TU Vienna logic.at Theory and Logic Group (E185-2)

## The System CERES

There are three main tasks:

• One is to compute the characteristic clause set CL(φ).
• The others are to generate a resolution refutation of CL(φ) by an external theorem prover. The current version of CERES uses the automated theorem prover Prover9, but any refutational theorem prover based on resolution and paramodulation like Otter or ATP may be used.
• And to compute the necessary projections of φ w.r.t. the clauses in CL(φ) actually used for the refutation. The properly instantiated projections are concatenated, using the refutation obtained by the theorem prover as a skeleton of a proof with only atomic cuts.

During theorem proving equality is treated by paramodulation; its application within the final clausal refutation is then transformed to the appropriate equality rules in LKDe.

The definition introductions do not require any other special treatment within CERES than all other unary rules; in particular, they have no influence on the theorem proving part.

Since the restriction to skolemized proofs is crucial to the CERES method, the system also performs skolemization (according to Andrews' method) on the input proof.

The following figure illustrates the typical workflow and dataflow when working with CERES: The system CERES expects an LKDe proof of a sequent S and a set of axioms as input, and, after validation of the input proof, computes a proof of sk(S) containing at most atomic-cuts. Input and output are formatted using the well known data representation language XML. This allows the use of arbitrary and well known utilities for editing, transformation and presentation and standardized programming libraries.

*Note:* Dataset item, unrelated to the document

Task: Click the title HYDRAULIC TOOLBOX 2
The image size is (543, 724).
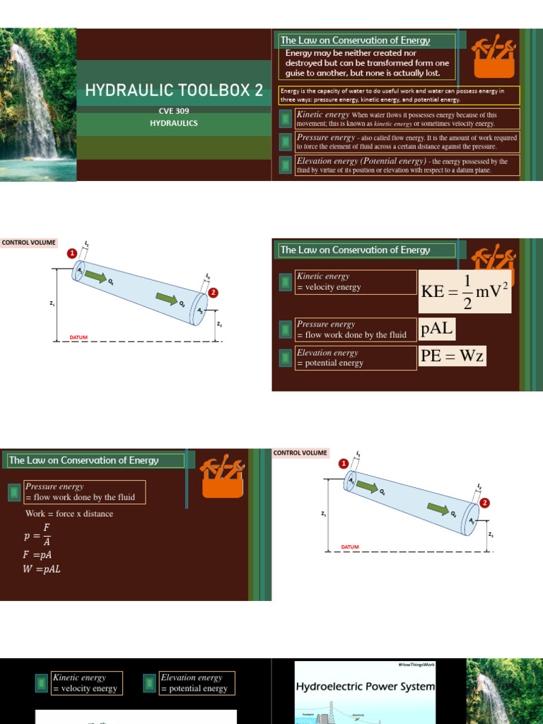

To increase the performance and avoid redundancy, most parts of the proofs are internally represented as directed acyclic graphs. This representation turns out to be very handy, also for the internal unification algorithms.

The formal analysis of mathematical proofs (especially by a mathematician as a pre- and post-"processor") relies on a suitable format for the input and output of proofs, and on an appropriate aid in dealing with them. We developed an intermediary proof language HLK (Handy LK) connecting the language of mathematical proofs with LKDe and the compiler transforming proofs written in this higher-level language to LKDe.

In general, writing down proofs in LK for automated processing or typesetting is usually done in a LISP like notation for tree structures. Such approaches result in deep nested constructs that become hardly manageable when the number of proof nodes grows. Another common problem is redundancy: each formula has traditionally many copies on the way from its introduction to its elimination (or to the end-sequent). In addition structural rules (except the cut) do not need to be particularized and, after all quantifiers have been introduced on a branch in the proof tree, the rules above this proof node are about propositional, i.e. they can be generated automatically. The goal of the language HLK is to minimize the input by applying the considerations discussed above.

Finally it should be noted, that HLK can handle meta-terms and meta-formulas in proofs, and is capable of translating recursive definitions of proof schemata, enabling the user to define infinite proof sequences.

Furthermore we implemented a proof tool with a graphical user interface, allowing a convenient input and analysis of the output of the system CERES. Thereby the integration of definition- and equality-rules into the underlying calculus plays an essential role in overlooking, understanding and analyzing complex mathematical proofs by humans.